The pull-up with leg lift is a hugely challenging hybrid exercise. Combining coordinated pulling and hip flexion, you will challenge your upper body while simultaneously working on your core strength. Here are the steps to follow to perform this move for increased sports performance.
- The pull-up with leg lift is a hugely challenging hybrid exercise combining coordinated pulling and hip flexion.
- This exercise is a controlled movement with a focus on strength.
- Effective execution of this exercise will require a strong pull-up and mastery of the hanging knee/leg raise. You should be able to perform both of these without swinging/kipping.
- Hang from a fixed bar with a comfortable overhand grip. Set the shoulders by pulling back and down slightly; engage the core with a slight posterior pelvic tilt. This set up will give you the classic ‘dish/hollow’ shape. This is your default position form herein.

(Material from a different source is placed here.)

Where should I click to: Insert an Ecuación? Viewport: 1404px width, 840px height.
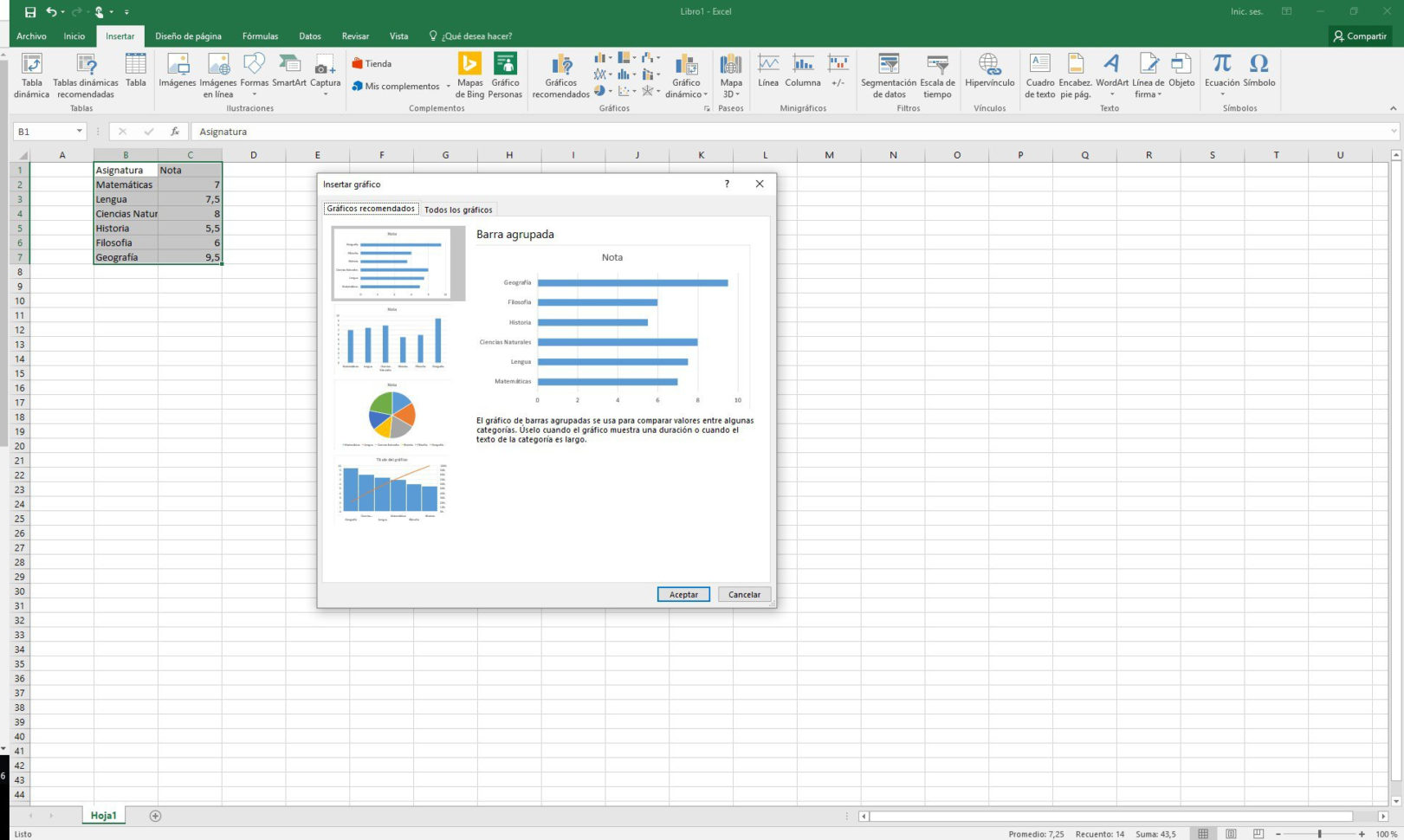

- Maintain this shape as you perform a pull up while simultaneously doing a straight leg raise to horizontal.
- Slowly return to your default position and repeat for reps or time.
- Many experienced exercisers will automatically assume that because they can do pull-ups and leg raises, they can do this exercise. However, the key to this exercise is efficient coordination of both movements rather than just strength in both moves.
- When we pull our body up towards a fixed bar, we are trying to move our centre of mass from a low position to a higher position. In this exercise, the leg raise elevates our centre of mass a little further than a regular pull up – this can help performance, providing the leg raise is appropriately coordinated with the pull-up.
- The key to performing an efficient pull-up with leg lift is maintaining your centre of mass directly under the bar at all times. A posterior pelvic tilt will pull your centre of mass slightly upwards and forwards, which will allow the shoulders to sit behind the bar — this ‘default’ position is the perfect set up for pulling. All that is left is to maintain this ‘dish’ shape and simultaneously pull and raise the legs. If you deviate from this ideal position, you will instantly feel the excessive muscle effort.